もののあはれ




音楽プロデューサーとして生きてきた中で、常に人の心を見つめながら、
感情の発露を気に留めてきました。
時代によって移り変わる人としての価値観、その価値観によって変わる感情。
自分から作り出す精神的な強さや脆さ、他人から影響を受ける感情の起伏。
喜怒哀楽は個人の中にあり、それぞれが喜怒哀楽のガラスの針を持っているのです。
些細な事で喜んだり悲しんだりするのは、そのガラスの針が左右に振れるからです。
感情の発露とは「人間の心の動きを感じる、知る」ということです。

若い時には理性が足りなくて感情だけで行動してしまいます。
好きになるときも別れる時も、花が咲くときも枯れる時も、心に「あはれ」と感じるものがあります。

ここで生まれる「あはれ」とは何でしょうか?

本居宣長はこのように伝えています。
「もののあはれを知る」とは何でしょうか。人は嬉しいときや悲しいときに、
心が揺れ動きます。その心が感極まったときには、「あぁ」というため息が漏れます。

この「あぁ」が「あはれ」です。本居宣長は、こう述べています。
「『あはれ』といふは、もと、見るもの聞くもの触るる事に、心の感じて出づる歎息(なげき)の声にて、

今の俗言(よのことば)にも、『ああ』といひ、『はれ』といふ、これなり」

つまり、「もののあはれを知る」とは「人間の心の動きを感じる、知る」という意味になります。

なお、現代では「哀れ」という漢字のイメージから哀しみに対する心の動きだと誤解されることがありますが、

嬉しいときの「あぁ!良かった!」という心の動きも「あはれ」です。

宣長は、人が物語を読む目的も、和歌を詠む目的も、この「もののあはれを知る」つまり「人のこころを知る」ためだといっているのです。そしてこの「こころ」という言葉には、「情」という漢字があてられています。

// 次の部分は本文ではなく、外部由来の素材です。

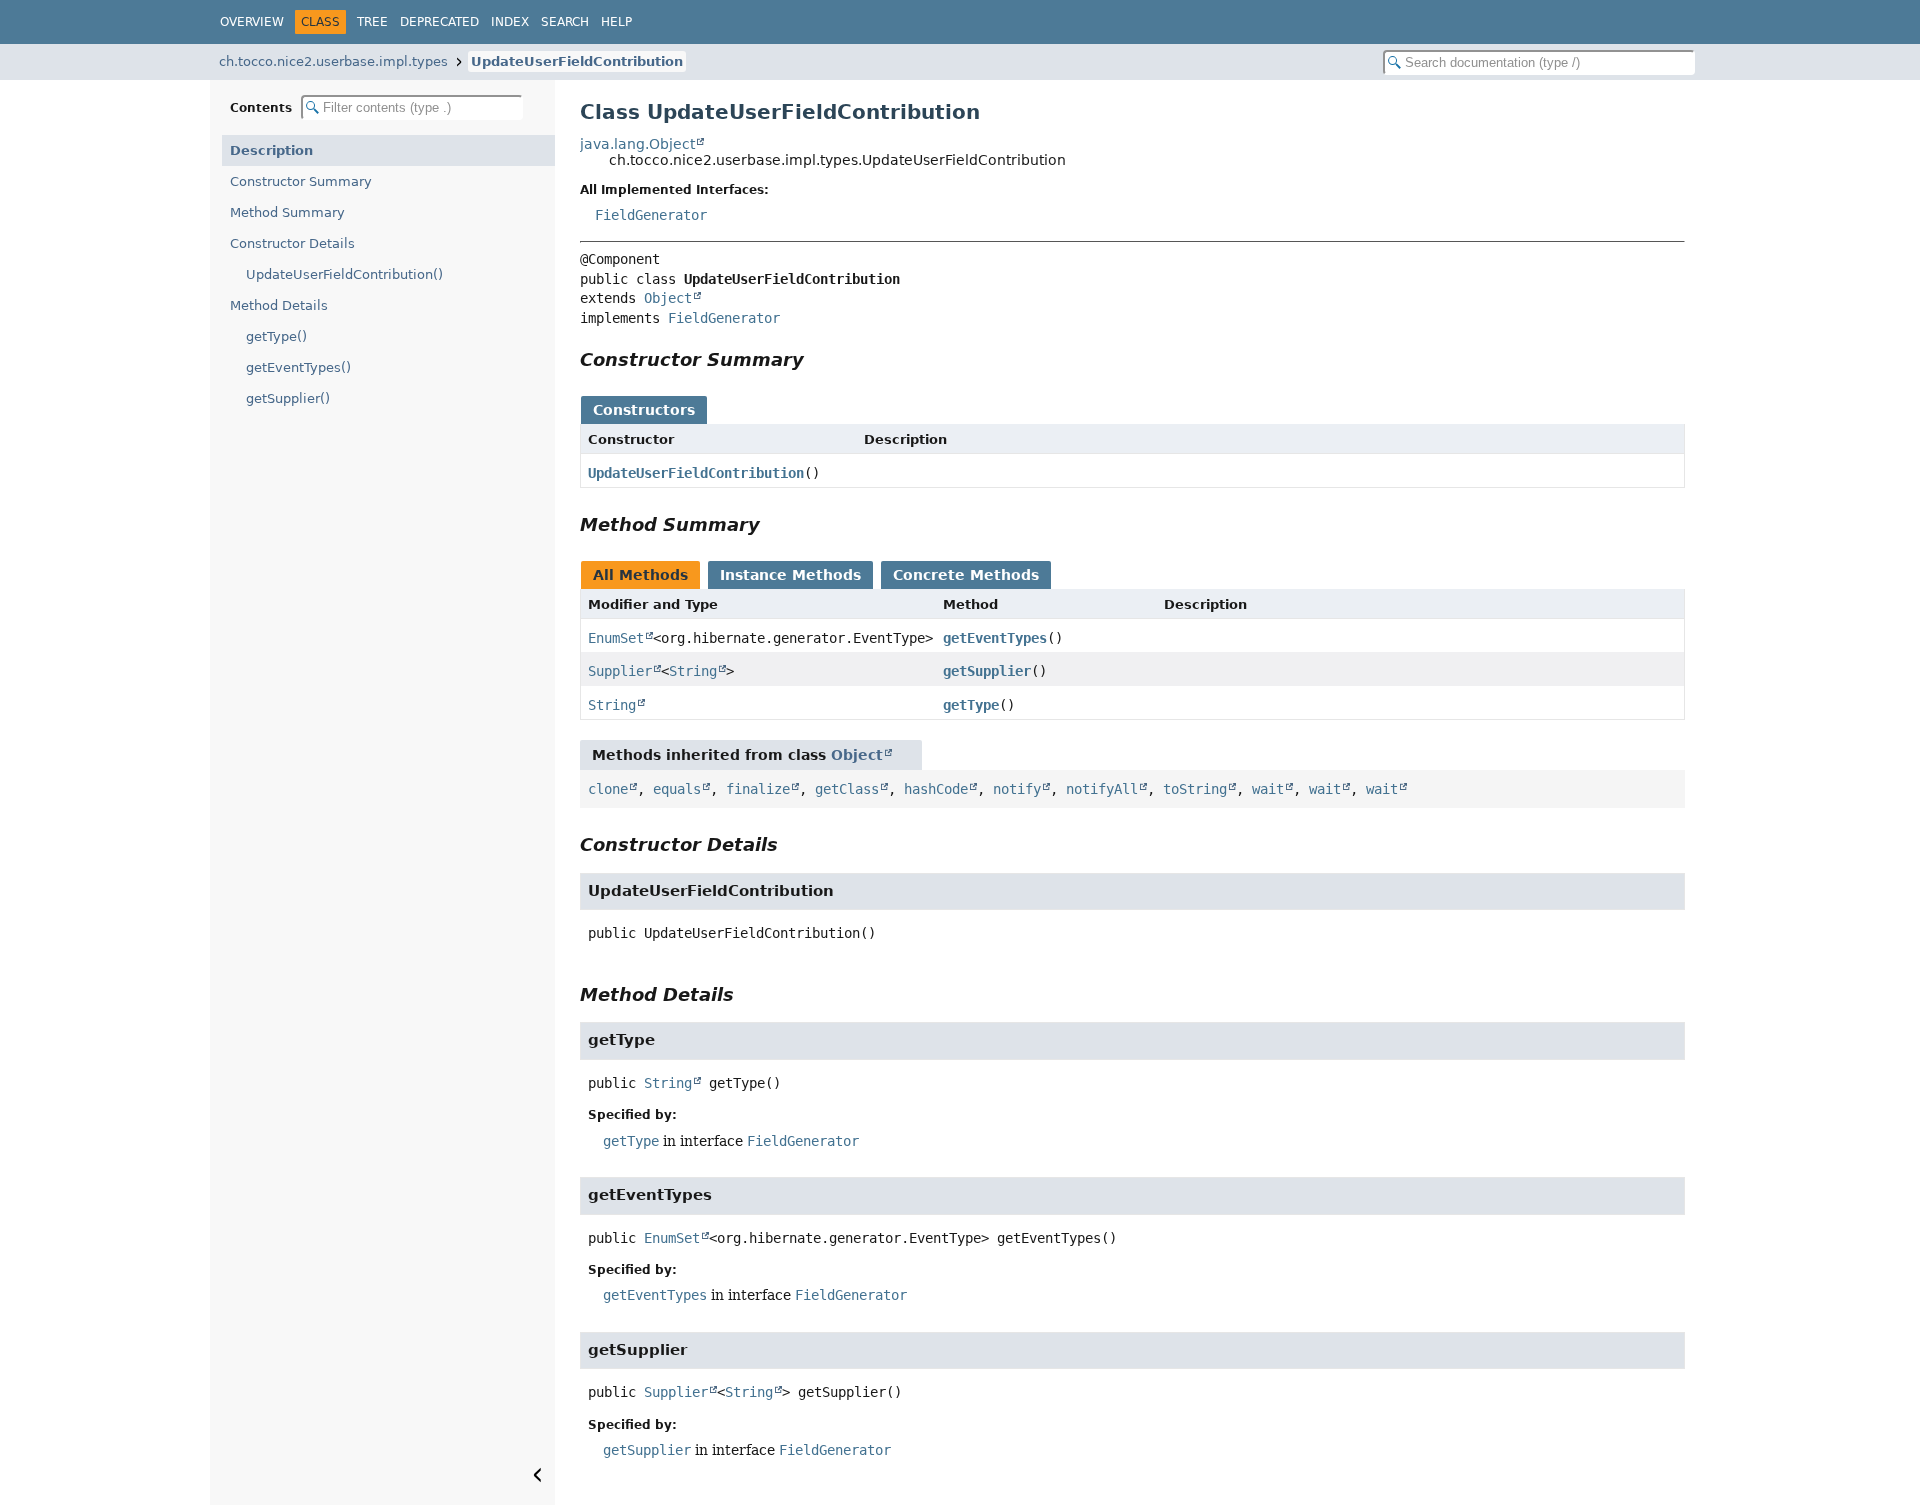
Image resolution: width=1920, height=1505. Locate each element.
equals (677, 789)
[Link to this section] (818, 359)
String (693, 671)
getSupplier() (288, 398)
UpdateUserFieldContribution (577, 61)
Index (510, 22)
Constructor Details (292, 243)
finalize (758, 789)
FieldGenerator (651, 215)
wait (1268, 789)
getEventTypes (995, 638)
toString (1195, 789)
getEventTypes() (298, 367)
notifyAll (1102, 789)
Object (668, 298)
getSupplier (987, 671)
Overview (252, 22)
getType (971, 705)
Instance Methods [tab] (790, 575)
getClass (847, 789)
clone (608, 789)
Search (565, 22)
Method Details (279, 305)
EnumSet (616, 638)
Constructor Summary (301, 181)
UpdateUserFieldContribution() (344, 274)
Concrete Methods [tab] (966, 575)
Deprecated (439, 22)
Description (271, 150)
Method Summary (287, 212)
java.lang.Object (637, 144)
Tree (372, 22)
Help (616, 22)
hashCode (936, 789)
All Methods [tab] (640, 575)
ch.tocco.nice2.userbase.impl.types (333, 61)
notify (1017, 789)
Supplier (620, 671)
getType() (276, 336)
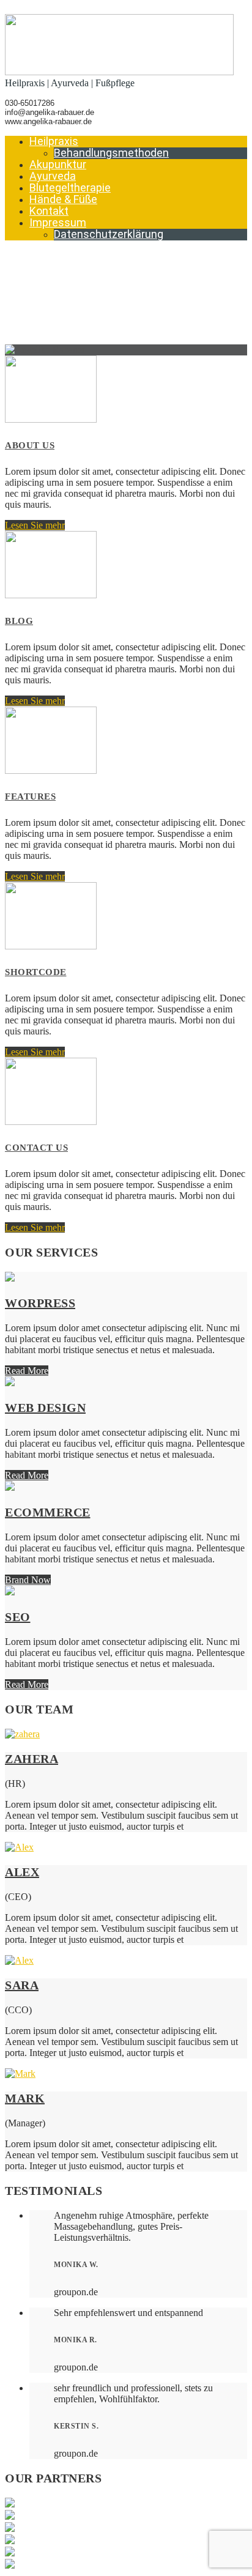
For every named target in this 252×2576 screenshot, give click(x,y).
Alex (22, 1872)
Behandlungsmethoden (111, 152)
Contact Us (36, 1148)
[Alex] (19, 1847)
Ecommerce (48, 1512)
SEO (18, 1617)
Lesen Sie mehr (35, 525)
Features (30, 796)
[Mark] (20, 2073)
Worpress (40, 1303)
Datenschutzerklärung (108, 234)
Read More (26, 1370)
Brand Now (28, 1580)
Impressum (57, 222)
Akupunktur (57, 164)
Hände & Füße (63, 199)
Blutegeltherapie (70, 187)
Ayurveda (52, 175)
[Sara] (19, 1960)
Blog (19, 621)
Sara (22, 1985)
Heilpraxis (53, 141)
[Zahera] (22, 1734)
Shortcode (36, 972)
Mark (25, 2098)
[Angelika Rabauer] (119, 72)
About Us (29, 445)
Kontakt (49, 210)
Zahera (31, 1758)
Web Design (45, 1407)
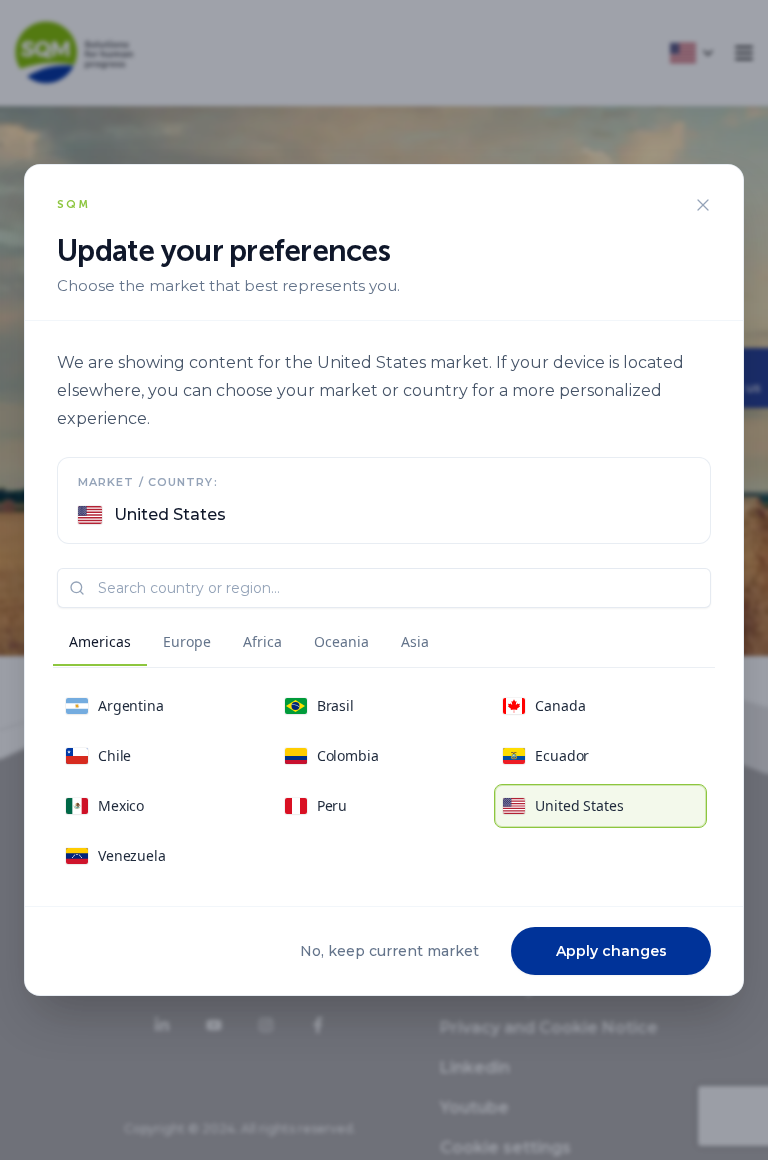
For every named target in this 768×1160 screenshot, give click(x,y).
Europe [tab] (187, 641)
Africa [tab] (262, 641)
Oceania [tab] (341, 641)
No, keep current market (389, 951)
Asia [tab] (415, 641)
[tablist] (249, 645)
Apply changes (611, 951)
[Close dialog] (703, 205)
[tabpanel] (384, 781)
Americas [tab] (100, 641)
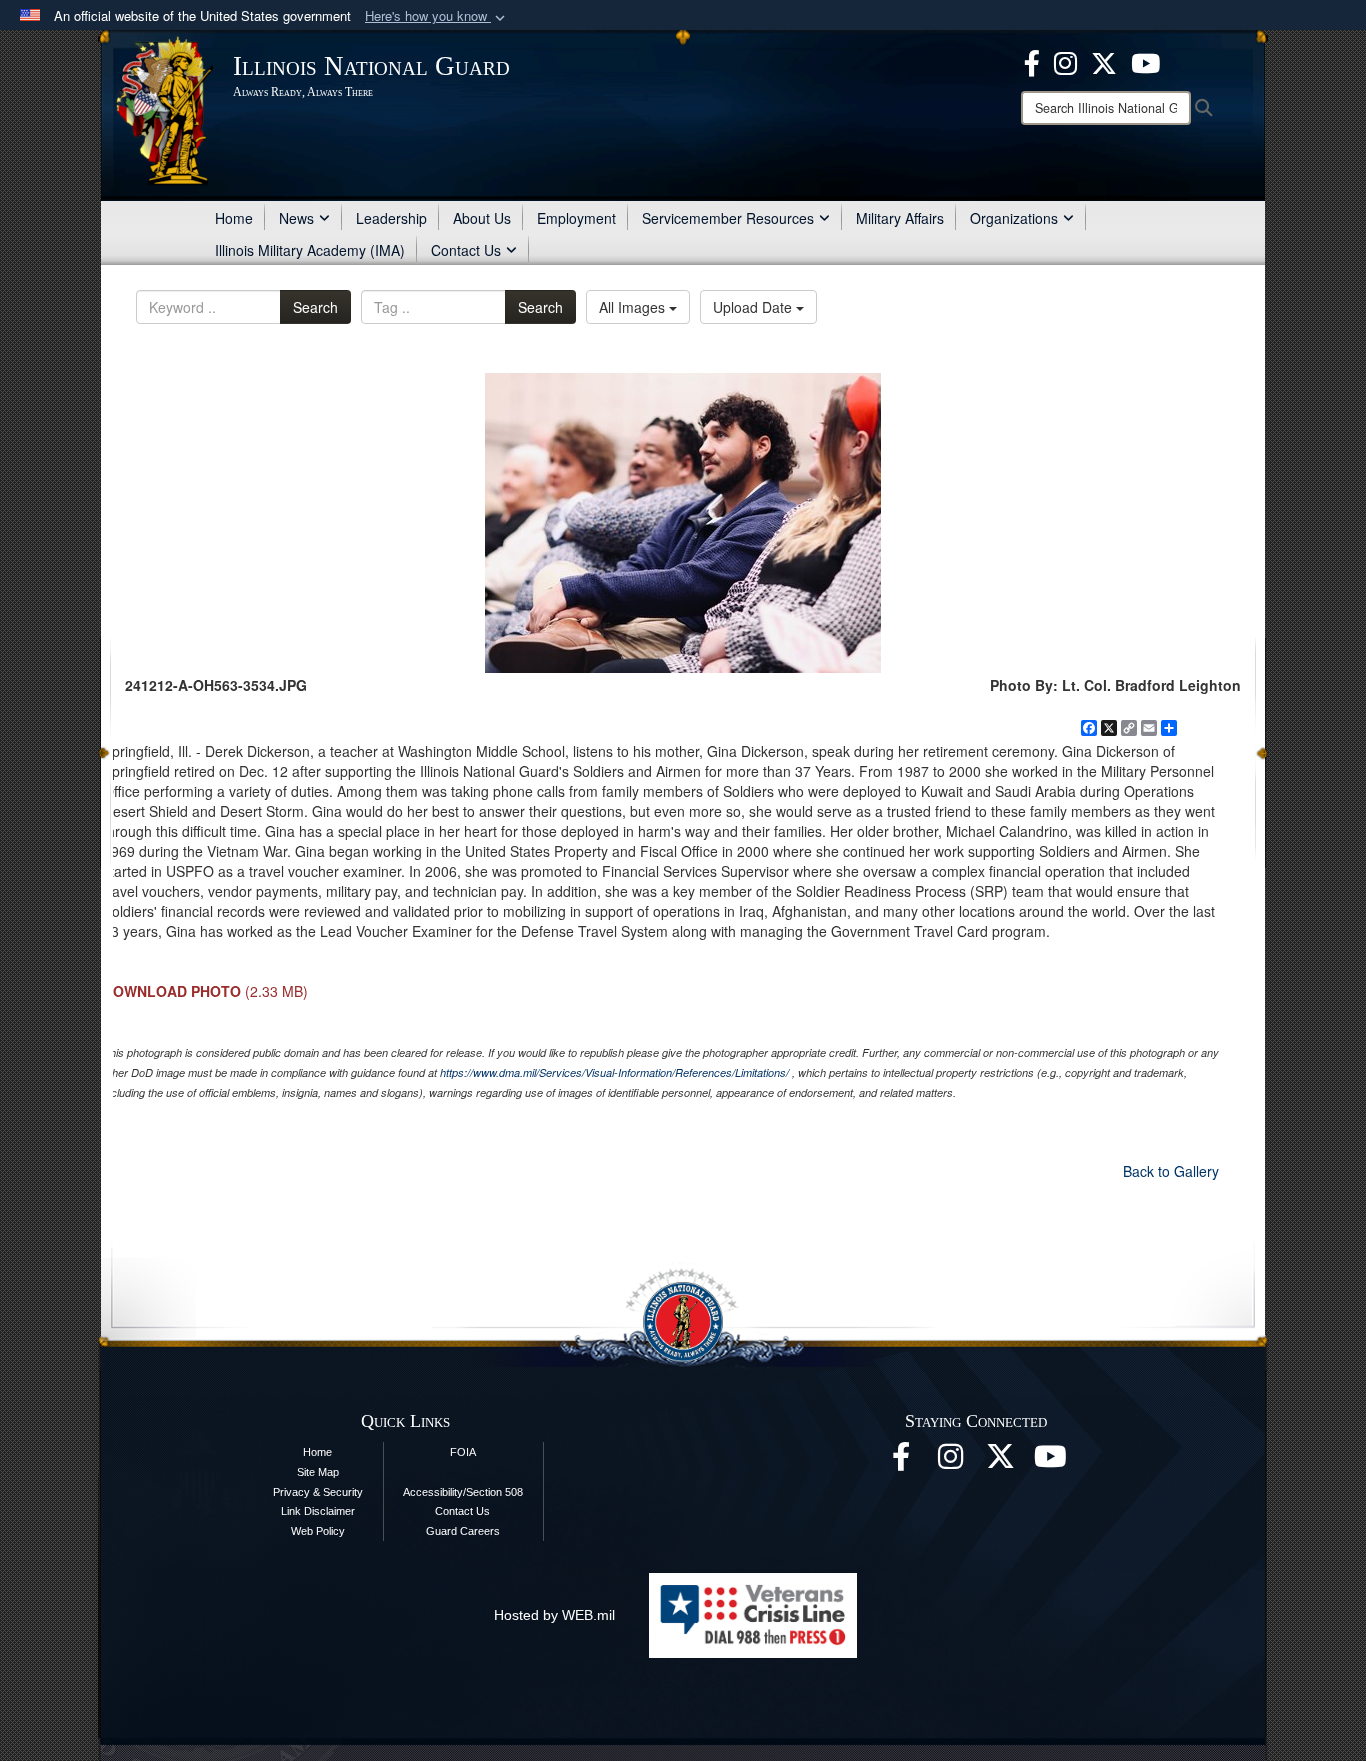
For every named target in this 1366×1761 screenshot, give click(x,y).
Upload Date (754, 307)
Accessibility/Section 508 (463, 1492)
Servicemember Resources (728, 218)
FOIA (463, 1452)
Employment (576, 218)
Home (234, 218)
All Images (634, 307)
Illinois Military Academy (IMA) (310, 250)
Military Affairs (900, 218)
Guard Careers (463, 1531)
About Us (482, 218)
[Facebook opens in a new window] (1032, 61)
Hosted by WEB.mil (554, 1615)
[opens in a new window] (1104, 61)
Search (315, 307)
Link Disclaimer (318, 1511)
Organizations (1014, 218)
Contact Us (466, 250)
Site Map (318, 1472)
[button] (437, 16)
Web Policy (318, 1531)
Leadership (391, 218)
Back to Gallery (1171, 1171)
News (296, 218)
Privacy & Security (318, 1492)
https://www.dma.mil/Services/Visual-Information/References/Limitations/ (614, 1072)
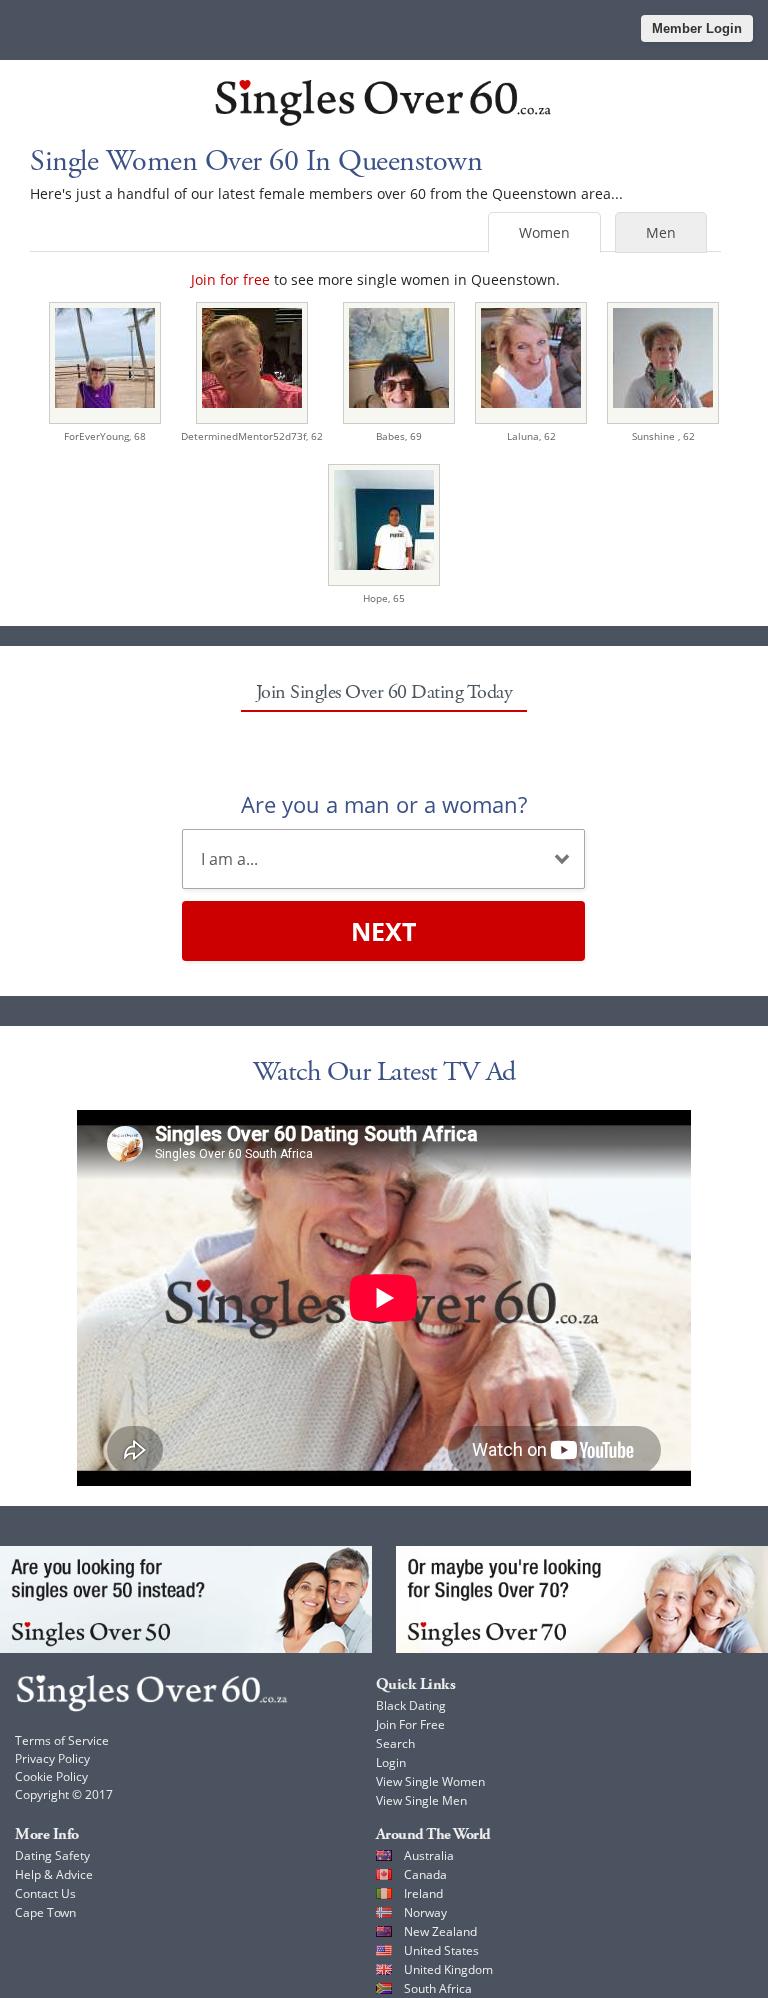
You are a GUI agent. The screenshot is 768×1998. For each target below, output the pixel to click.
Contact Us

「情」という字を使った熟語には、感情・情熱・風情(ふぜい)などがありますね。

人間は生きていくうえで、そういったものを大事にして生きていこうよと宣長はいっている気がします。

物書きも音楽プロデューサーも「もののあはれ」を知らなければ成り立ちません。
何故なら作品のテーマは喜怒哀楽が元になるからです。

ものの成り立ちの瞬間は人間の誕生および自然界の花開く時に感じる喜びの心です。
そして叛逆と改革の変化を求める精神です。いわゆる怒りの心です。
そして「あはれ」へとつながります。いわゆる「あはれ」「哀れ」の心です。
最後には「生老病死」の病や悩みから解放され気持ちが落ち着くことです。
いわゆる死を意識した楽の心です。

仏様は目に見えなくなったものの、この世界に溶け込んでおられるのは間違いないのです。

問題はその事実に気づく事ができるかどうかなのです。

仏は常にいませども
現(うつつ)ならぬどあはれなる
人の音せぬ暁に
ほのかに夢に見え給ふ
(梁塵秘抄)

目に見えないものと有りもしないものは、似ているようで全く違います。
仏さまは常にお傍にいらっしゃるのに、目に見えないのが残念ですが、目に見えないからこそ尊いのです。

見方を変えれば、彼岸というのは遠く離れた特別な世界ではありません。既に私達は彼岸にいるのに、気付いていないだけなのです。

感情の発露とは「人間の心の動きを感じる、知る」ということです。
目に見えないものは第六感で受け止めるしかないのです。
これらを音に乗せ言葉に乗せてよき音楽が成り立ちます。
勿論、これらの文字に感情を乗せれば名著と言われるよき本になるのです。